**Assignment**
Nothing but the lines from the one containing "You are a computer-use" through the last line of the records belongs in the answer, copied exactly and with the pictures left out.
-- Information supplied follows --
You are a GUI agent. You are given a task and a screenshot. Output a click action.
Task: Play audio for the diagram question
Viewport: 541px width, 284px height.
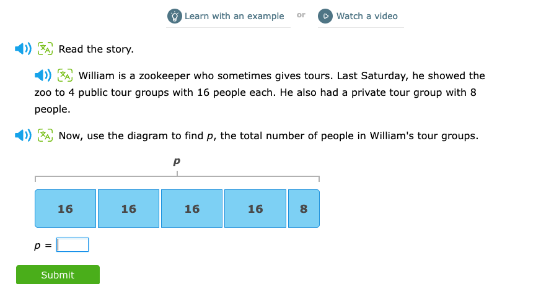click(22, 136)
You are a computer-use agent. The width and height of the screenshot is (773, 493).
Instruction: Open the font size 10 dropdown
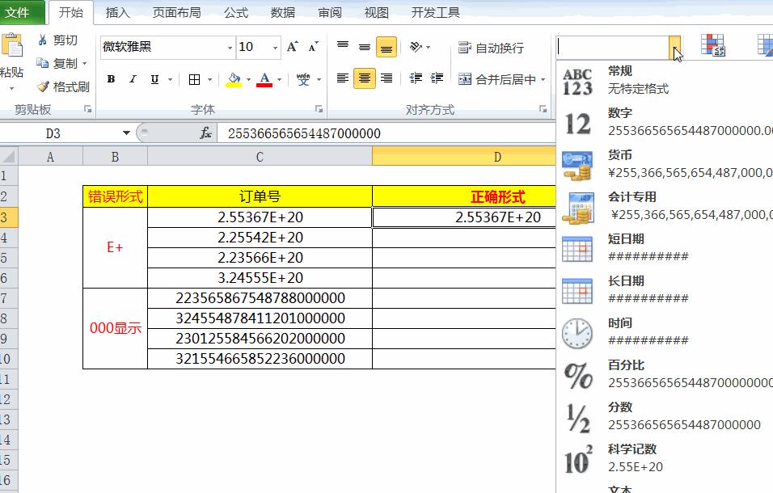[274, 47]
-- Information supplied concluded --
**Your response**
You are a computer-use agent. The width and height of the screenshot is (773, 493).
Instruction: Open the font size 10 dropdown
[274, 47]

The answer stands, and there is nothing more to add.